> _WHAT YOU HAVE TO DO_
Each line of the listing where "pixel" appears should be reported.
Top of GIVEN DATA
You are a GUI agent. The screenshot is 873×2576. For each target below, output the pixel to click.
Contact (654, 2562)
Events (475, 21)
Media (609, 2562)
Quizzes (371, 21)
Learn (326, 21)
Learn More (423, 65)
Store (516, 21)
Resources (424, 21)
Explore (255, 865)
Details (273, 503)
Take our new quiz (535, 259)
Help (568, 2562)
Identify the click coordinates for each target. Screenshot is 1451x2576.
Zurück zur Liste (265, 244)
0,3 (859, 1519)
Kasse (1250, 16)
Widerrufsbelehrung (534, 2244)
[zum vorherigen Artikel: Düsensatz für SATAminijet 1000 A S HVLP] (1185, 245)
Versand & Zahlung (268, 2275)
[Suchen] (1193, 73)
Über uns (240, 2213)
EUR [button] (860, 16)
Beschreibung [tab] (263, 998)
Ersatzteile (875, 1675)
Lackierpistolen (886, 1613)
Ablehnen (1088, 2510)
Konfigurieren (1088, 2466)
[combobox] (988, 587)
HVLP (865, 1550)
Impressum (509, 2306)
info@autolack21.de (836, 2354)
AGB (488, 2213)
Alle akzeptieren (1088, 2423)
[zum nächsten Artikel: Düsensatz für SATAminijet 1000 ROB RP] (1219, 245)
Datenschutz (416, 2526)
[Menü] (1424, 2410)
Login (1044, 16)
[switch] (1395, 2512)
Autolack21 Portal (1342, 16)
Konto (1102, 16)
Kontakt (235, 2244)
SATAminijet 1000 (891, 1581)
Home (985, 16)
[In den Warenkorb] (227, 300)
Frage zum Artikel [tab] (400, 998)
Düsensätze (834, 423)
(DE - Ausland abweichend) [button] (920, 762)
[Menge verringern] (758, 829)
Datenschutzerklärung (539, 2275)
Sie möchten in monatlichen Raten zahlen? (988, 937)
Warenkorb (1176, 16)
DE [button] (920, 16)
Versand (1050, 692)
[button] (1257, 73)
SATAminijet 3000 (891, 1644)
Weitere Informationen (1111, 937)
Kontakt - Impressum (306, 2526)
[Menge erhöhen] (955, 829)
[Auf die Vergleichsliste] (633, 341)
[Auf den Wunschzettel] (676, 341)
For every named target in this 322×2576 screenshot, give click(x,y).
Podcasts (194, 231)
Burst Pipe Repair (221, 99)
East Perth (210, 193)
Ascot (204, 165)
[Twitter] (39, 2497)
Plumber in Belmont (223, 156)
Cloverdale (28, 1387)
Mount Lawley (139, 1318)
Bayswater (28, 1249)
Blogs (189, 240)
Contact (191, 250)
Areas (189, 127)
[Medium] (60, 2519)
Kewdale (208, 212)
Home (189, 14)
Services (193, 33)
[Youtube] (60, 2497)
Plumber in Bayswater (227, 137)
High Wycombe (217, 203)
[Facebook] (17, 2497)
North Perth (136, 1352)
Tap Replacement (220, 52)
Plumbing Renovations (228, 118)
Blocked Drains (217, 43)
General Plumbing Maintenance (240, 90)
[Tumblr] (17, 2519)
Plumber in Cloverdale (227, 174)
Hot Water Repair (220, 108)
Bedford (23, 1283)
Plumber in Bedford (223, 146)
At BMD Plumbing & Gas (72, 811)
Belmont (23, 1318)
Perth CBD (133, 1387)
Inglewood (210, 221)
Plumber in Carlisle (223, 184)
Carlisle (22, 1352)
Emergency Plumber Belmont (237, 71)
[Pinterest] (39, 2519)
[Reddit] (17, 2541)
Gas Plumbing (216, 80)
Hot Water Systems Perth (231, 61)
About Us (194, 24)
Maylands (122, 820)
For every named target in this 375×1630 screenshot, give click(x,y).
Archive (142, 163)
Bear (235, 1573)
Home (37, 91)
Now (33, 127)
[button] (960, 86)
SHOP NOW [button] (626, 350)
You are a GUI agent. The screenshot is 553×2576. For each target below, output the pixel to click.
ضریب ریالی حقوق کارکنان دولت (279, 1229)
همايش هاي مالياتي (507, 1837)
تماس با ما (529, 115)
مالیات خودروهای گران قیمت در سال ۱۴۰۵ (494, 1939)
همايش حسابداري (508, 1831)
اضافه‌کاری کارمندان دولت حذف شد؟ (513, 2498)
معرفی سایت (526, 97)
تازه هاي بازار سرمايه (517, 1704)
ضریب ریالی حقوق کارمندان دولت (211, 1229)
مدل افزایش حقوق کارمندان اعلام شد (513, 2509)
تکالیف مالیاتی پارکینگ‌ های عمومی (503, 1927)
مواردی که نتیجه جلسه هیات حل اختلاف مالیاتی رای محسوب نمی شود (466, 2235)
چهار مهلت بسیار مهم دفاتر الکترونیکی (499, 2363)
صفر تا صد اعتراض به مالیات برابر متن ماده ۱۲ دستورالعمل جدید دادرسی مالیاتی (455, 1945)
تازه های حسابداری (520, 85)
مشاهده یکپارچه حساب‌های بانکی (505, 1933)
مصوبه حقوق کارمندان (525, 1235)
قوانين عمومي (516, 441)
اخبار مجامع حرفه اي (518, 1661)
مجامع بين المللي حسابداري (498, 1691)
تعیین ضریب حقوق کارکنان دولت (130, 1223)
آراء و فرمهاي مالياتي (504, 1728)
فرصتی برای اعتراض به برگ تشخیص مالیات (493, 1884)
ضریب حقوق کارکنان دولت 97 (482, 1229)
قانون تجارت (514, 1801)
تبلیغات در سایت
Bottom of GIVEN DATA
> _RESPONSE TO THE EXERCISE_
You are a GUI agent. The screenshot is 873×2576. For each target below, output the pixel to click.
You are a GUI agent. The screenshot is 553×2576. For each target below, output the pixel to click.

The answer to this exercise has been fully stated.